Doch was verbirgt sich hinter dem Anspruch, Kammermusik neu erleben zu können? Kann man Beethovens Streichqartetten zukünftig in einer Konzert-Event-Halle mit angeschlossenem Tiefseeaquarium lauschen – in Anlehnung an entsprechende Pläne der Hamburger Kultursenatorin Dana Horáková? Nein, keineswegs! Hier sollen keine Events der Spaßkultur huldigen, und dennoch wird Neues versprochen. Neu sind zum einen die gespielten Werke. In jedem Konzert wird eine Uraufführung zu Gehör gebracht, ein Auftragswerk des Vereins erarbeitet. Umrahmt werden diese neuen Klänge von Werken bekannter, aber auch unbekannterer Komponisten der Klassik und Romantik. Neu ist aber noch ein weiterer Aspekt: Durch die Vergabe von Auftragskompositionen wird nicht nur die zeitgenössische Literatur für Kammerensembles erweitert und aufgeführt, das Publikum erhält zudem ausführliche Informationen zu einzelnen Komponisten und ihren Werken. Es gibt Einführungen durch den Komponisten, Interviews mit ihnen sind im Informationsblatt „Impulse“ sowie im Internet (www.kammermusik-heute. de) zu lesen, interessierte Hörer bekommen die Möglichkeit, die Probenarbeit mitzuerleben, Raum für Gespräche mit den Mitwirkenden nach den Konzerten ist gegeben. Das „Ensemble in Residence“ des Vereins ist das „ensemble acht“, Streicher und Bläser aus verschiedenen deutschen Orchestern. Konzerte mit weiteren Ensembles sind geplant. Der Verein „kammermusik heute e.V.“ ist ein seltenes Projekt, das sich nicht nur um zeitgenössische Musik, sondern genauso intensiv darum bemüht, diese Musik gerade auch denjenigen Hörern zu vermittlen, die ansonsten eher dem klassisch-romantischen Konzertrepertoire zugeneigt sind. Pläne für die Zukunft gibt es reichlich: Eine feste Spielstätte wird seit einiger Zeit gesucht. Auch sind kleine Festivals angedacht, um Komponisten besser featuren zu können. Ob das in Hamburg möglich sein wird?
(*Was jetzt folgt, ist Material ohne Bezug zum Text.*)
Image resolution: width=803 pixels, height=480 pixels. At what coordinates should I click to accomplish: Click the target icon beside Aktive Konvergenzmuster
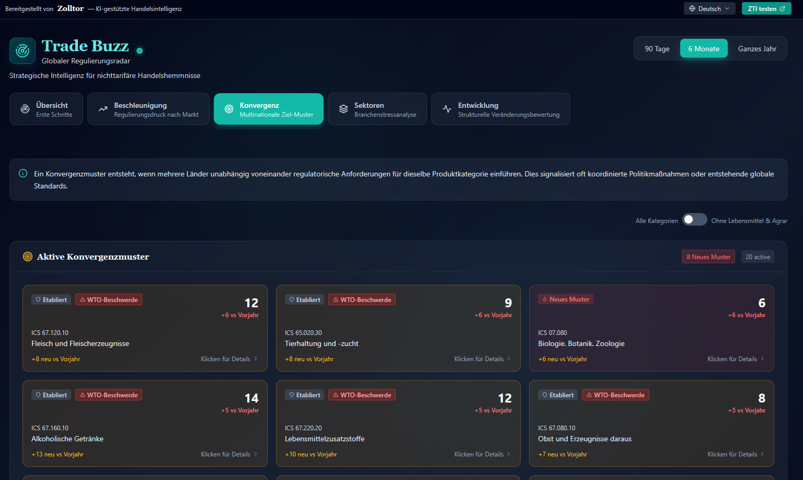pyautogui.click(x=28, y=256)
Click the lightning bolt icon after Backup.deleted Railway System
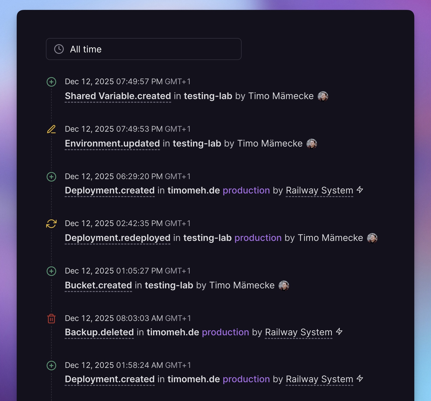The image size is (431, 401). 339,332
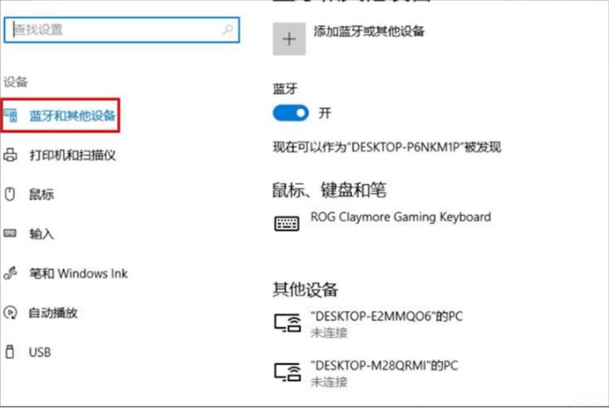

Denn die Organisatoren von „kammermusik heute e.V.“ sind unermüdliche Idealisten. Finanzielle Unterstützung wurde ihnen von der Stadt Hamburg nie in größerem Maße zuteil. Seit 2003 müssen sie ganz ohne öffentliche Förderung auskommen – in Hamburg scheinen Qualität, Kreativität und Vielfalt zurzeit für die Kulturpolitik von geringem Interesse zu sein (was auch zahlreiche weitere – freie – Musikensembles und Festivals zu spüren bekommen haben, wie etwa das international bekannte Real Time Music Meeting www.real-time-music.de
Wäre da nicht eine engagierte Mäzenin aus der Wirtschaft: Brigitte Feldtmann, die unter anderem immer wieder auch den Verein „kammermusik heute e.V.“ finanziell unterstützt und so die Kompositionsaufträge sichert. Doch weitere Sponsoren zu finden, ist extrem schwer. Aber der Verein ist flexibel und sucht nach immer neuen Möglichkeiten. So sollen in Zukunft mit einem festgelegten Programm gezielt Firmen (etwa derselben Nationenzugehörigkeit wie der geförderte Komponist) angesprochen werden. Zu hoffen bleibt, dass Sponsoring in Zukunft nicht nur bei reichweitenstarken und eventträchtigen Veranstaltungen zu erwarten ist, sondern dass im Zuge allgemeiner Finanznot die Bedeutung kultureller Vielfalt und Bildung nicht vergessen wird.